Work required:
Copy the records below exactly as they are written.

Exercise data:
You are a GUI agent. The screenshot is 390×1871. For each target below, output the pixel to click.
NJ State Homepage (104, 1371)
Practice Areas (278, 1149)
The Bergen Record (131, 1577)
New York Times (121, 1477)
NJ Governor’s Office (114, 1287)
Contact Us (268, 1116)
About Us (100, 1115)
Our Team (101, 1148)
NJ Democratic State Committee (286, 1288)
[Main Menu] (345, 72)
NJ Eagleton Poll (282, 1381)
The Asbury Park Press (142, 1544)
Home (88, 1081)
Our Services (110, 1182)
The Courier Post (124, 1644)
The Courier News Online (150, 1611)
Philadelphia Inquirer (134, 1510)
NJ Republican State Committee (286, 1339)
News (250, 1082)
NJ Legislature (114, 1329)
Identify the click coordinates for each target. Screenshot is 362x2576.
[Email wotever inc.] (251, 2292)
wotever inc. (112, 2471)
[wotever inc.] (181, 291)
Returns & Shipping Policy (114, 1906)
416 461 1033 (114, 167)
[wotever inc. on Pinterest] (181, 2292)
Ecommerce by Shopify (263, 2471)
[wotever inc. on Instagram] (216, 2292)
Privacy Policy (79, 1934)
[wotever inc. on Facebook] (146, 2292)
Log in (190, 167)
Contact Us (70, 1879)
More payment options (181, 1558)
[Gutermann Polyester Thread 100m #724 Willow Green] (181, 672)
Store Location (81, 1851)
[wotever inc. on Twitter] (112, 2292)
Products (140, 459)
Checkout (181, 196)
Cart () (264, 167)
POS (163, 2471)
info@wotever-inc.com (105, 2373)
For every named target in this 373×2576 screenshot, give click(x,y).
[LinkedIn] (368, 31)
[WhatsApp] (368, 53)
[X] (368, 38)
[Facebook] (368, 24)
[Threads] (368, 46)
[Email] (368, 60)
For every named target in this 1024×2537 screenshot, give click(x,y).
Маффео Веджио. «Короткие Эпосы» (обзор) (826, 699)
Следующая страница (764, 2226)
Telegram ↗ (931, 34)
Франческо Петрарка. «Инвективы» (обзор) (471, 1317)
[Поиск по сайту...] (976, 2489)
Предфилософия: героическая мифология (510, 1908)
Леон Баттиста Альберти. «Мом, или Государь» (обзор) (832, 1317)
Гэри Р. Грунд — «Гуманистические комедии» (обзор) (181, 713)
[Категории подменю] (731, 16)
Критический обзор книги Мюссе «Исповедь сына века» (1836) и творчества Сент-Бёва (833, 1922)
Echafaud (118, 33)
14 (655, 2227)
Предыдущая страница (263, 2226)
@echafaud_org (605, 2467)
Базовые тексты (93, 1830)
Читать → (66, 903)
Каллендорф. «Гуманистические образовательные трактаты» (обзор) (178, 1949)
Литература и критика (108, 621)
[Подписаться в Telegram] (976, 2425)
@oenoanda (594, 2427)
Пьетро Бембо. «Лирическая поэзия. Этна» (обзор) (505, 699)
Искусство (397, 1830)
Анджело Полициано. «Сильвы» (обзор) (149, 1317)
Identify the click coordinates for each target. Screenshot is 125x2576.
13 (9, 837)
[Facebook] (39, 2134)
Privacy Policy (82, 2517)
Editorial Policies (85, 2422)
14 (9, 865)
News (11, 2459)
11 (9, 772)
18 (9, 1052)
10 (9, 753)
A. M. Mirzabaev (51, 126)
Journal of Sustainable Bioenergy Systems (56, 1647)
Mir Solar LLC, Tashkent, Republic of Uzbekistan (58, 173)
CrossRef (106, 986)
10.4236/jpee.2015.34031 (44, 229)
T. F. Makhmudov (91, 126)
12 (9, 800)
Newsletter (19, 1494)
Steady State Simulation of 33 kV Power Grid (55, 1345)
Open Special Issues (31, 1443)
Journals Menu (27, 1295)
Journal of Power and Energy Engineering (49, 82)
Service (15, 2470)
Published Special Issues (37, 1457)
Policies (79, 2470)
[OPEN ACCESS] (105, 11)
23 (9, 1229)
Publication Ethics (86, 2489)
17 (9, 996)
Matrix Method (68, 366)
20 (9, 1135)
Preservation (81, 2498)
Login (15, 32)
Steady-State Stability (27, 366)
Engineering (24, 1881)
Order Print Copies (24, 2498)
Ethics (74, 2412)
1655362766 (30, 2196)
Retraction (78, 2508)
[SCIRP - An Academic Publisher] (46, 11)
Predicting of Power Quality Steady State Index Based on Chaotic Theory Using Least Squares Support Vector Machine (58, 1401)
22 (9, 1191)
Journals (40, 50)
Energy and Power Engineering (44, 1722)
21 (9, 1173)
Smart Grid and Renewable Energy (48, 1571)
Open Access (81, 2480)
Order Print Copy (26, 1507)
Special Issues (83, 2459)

Solution for this task:
You are a GUI agent. The screenshot is 390×1871. For each target below, output the pixel to click.
NJ State Homepage (104, 1371)
Practice Areas (278, 1149)
The Bergen Record (131, 1577)
New York Times (121, 1477)
NJ Governor’s Office (114, 1287)
Contact Us (268, 1116)
About Us (100, 1115)
Our Team (101, 1148)
NJ Democratic State Committee (286, 1288)
[Main Menu] (345, 72)
NJ Eagleton Poll (282, 1381)
The Asbury Park Press (142, 1544)
Home (88, 1081)
Our Services (110, 1182)
The Courier Post (124, 1644)
The Courier News Online (150, 1611)
Philadelphia Inquirer (134, 1510)
NJ Republican State Committee (286, 1339)
News (250, 1082)
NJ Legislature (114, 1329)
Identify the click coordinates for each target. Screenshot is 362x2576.
[Email wotever inc.] (251, 2292)
wotever inc. (112, 2471)
[wotever inc.] (181, 291)
Returns & Shipping Policy (114, 1906)
416 461 1033 (114, 167)
[wotever inc. on Pinterest] (181, 2292)
Ecommerce by Shopify (263, 2471)
[wotever inc. on Instagram] (216, 2292)
Privacy Policy (79, 1934)
[wotever inc. on Facebook] (146, 2292)
Log in (190, 167)
Contact Us (70, 1879)
More payment options (181, 1558)
[Gutermann Polyester Thread 100m #724 Willow Green] (181, 672)
Store Location (81, 1851)
[wotever inc. on Twitter] (112, 2292)
Products (140, 459)
Checkout (181, 196)
Cart () (264, 167)
POS (163, 2471)
info@wotever-inc.com (105, 2373)
For every named target in this 373×2576 screenshot, give click(x,y).
[LinkedIn] (368, 31)
[WhatsApp] (368, 53)
[X] (368, 38)
[Facebook] (368, 24)
[Threads] (368, 46)
[Email] (368, 60)
For every named target in this 1024×2537 screenshot, give click(x,y).
Маффео Веджио. «Короткие Эпосы» (обзор) (826, 699)
Следующая страница (764, 2226)
Telegram ↗ (931, 34)
Франческо Петрарка. «Инвективы» (обзор) (471, 1317)
[Поиск по сайту...] (976, 2489)
Предфилософия: героическая мифология (510, 1908)
Леон Баттиста Альберти. «Мом, или Государь» (обзор) (832, 1317)
Гэри Р. Грунд — «Гуманистические комедии» (обзор) (181, 713)
[Категории подменю] (731, 16)
Критический обзор книги Мюссе «Исповедь сына века» (1836) и творчества Сент-Бёва (833, 1922)
Echafaud (118, 33)
14 (655, 2227)
Предыдущая страница (263, 2226)
@echafaud_org (605, 2467)
Базовые тексты (93, 1830)
Читать → (66, 903)
Каллендорф. «Гуманистические образовательные трактаты» (обзор) (178, 1949)
Литература и критика (108, 621)
[Подписаться в Telegram] (976, 2425)
@oenoanda (594, 2427)
Пьетро Бембо. «Лирическая поэзия. Этна» (обзор) (505, 699)
Искусство (397, 1830)
Анджело Полициано. «Сильвы» (обзор) (149, 1317)
Identify the click coordinates for each target. Screenshot is 125x2576.
13 (9, 837)
[Facebook] (39, 2134)
Privacy Policy (82, 2517)
Editorial Policies (85, 2422)
14 (9, 865)
News (11, 2459)
11 (9, 772)
18 (9, 1052)
10 (9, 753)
A. M. Mirzabaev (51, 126)
Journal of Sustainable Bioenergy Systems (56, 1647)
Mir Solar LLC, Tashkent, Republic of Uzbekistan (58, 173)
CrossRef (106, 986)
10.4236/jpee.2015.34031 (44, 229)
T. F. Makhmudov (91, 126)
12 (9, 800)
Newsletter (19, 1494)
Steady State Simulation of 33 kV Power Grid (55, 1345)
Open Special Issues (31, 1443)
Journals Menu (27, 1295)
Journal of Power and Energy Engineering (49, 82)
Service (15, 2470)
Published Special Issues (37, 1457)
Policies (79, 2470)
[OPEN ACCESS] (105, 11)
23 (9, 1229)
Publication Ethics (86, 2489)
17 (9, 996)
Matrix Method (68, 366)
20 (9, 1135)
Preservation (81, 2498)
Login (15, 32)
Steady-State Stability (27, 366)
Engineering (24, 1881)
Order Print Copies (24, 2498)
Ethics (74, 2412)
1655362766 (30, 2196)
Retraction (78, 2508)
[SCIRP - An Academic Publisher] (46, 11)
Predicting of Power Quality Steady State Index Based on Chaotic Theory Using Least Squares Support Vector Machine (58, 1401)
22 (9, 1191)
Journals (40, 50)
Energy and Power Engineering (44, 1722)
21 (9, 1173)
Smart Grid and Renewable Energy (48, 1571)
Open Access (81, 2480)
Order Print Copy (26, 1507)
Special Issues (83, 2459)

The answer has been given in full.